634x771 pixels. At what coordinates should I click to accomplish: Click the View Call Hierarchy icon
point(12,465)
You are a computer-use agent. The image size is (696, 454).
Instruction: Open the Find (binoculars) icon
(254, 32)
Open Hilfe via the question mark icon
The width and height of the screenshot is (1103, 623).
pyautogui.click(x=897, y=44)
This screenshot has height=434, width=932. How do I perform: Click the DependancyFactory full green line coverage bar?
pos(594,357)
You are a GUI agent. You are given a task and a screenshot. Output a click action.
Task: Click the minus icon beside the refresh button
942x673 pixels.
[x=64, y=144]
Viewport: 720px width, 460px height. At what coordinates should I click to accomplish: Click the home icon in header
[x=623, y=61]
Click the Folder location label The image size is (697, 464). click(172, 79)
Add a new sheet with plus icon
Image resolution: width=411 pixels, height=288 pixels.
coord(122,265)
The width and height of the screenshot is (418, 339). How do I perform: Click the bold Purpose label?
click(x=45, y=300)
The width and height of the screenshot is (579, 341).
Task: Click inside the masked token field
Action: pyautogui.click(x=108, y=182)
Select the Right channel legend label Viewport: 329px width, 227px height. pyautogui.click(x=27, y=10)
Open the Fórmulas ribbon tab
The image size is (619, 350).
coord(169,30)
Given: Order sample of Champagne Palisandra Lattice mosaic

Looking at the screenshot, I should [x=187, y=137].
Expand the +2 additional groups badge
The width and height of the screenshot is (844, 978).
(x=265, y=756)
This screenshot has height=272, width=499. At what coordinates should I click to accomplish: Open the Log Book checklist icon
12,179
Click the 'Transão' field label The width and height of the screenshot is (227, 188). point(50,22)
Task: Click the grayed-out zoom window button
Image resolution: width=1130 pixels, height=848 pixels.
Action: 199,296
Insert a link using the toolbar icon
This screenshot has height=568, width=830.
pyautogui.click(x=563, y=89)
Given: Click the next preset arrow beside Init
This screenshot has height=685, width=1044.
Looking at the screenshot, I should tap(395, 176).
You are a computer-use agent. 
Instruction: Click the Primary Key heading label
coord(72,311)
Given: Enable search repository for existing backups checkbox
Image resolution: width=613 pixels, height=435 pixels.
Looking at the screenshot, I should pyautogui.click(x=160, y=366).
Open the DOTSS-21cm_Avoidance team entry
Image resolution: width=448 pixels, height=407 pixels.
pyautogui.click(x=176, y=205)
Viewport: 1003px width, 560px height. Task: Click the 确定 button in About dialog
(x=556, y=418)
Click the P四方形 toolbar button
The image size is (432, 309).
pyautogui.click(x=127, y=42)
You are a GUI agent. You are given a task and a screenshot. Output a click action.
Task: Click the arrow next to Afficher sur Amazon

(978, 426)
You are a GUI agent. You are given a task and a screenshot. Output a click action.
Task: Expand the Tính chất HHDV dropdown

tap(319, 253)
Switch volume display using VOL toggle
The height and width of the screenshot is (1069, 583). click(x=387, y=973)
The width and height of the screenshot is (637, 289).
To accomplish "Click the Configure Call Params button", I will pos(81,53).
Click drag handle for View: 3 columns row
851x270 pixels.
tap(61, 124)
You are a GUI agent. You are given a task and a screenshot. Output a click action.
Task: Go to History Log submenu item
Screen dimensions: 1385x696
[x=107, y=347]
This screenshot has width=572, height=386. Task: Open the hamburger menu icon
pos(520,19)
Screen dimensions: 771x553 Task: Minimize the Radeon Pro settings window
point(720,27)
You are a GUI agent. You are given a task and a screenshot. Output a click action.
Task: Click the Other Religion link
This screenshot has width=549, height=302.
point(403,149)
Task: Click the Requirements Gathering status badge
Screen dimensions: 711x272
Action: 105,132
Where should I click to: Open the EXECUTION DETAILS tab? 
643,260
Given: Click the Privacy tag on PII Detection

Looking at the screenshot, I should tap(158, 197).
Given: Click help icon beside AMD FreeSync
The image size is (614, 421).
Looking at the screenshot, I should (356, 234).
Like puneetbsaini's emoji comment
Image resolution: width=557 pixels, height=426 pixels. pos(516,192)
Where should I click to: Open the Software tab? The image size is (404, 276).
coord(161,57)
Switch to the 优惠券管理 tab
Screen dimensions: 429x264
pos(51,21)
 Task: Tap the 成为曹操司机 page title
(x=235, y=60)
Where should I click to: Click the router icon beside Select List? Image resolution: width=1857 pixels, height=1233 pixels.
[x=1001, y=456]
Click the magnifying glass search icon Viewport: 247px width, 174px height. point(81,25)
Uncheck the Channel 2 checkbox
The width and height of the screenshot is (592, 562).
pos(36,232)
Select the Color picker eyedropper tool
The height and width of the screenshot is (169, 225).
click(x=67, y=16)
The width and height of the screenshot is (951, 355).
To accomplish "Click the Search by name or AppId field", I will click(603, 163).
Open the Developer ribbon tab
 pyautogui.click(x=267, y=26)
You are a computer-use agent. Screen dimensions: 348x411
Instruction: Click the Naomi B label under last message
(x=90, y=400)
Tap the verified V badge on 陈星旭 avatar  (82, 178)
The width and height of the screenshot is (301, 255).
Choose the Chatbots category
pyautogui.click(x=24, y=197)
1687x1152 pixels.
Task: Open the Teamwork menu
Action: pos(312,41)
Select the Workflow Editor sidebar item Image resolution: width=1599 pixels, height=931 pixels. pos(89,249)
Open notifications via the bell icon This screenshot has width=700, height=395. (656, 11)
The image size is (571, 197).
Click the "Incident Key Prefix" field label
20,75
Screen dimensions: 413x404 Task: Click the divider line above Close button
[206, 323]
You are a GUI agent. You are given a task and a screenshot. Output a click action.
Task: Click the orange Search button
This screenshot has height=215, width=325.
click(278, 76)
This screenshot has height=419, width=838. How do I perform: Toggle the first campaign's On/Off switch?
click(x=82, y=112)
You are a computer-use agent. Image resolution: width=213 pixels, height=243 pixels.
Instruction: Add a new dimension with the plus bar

######

◆ EXERCISE DIRECTIONS
Check each line of the listing for "computer", and copy the ones that hold it.

◆ OUTPUT BELOW
You are a computer-use agent. The image size is (696, 454).
You are a computer-use agent. 
You are a computer-use agent. Screen dimensions: 348x411
You are a computer-use agent. Image resolution: width=213 pixels, height=243 pixels.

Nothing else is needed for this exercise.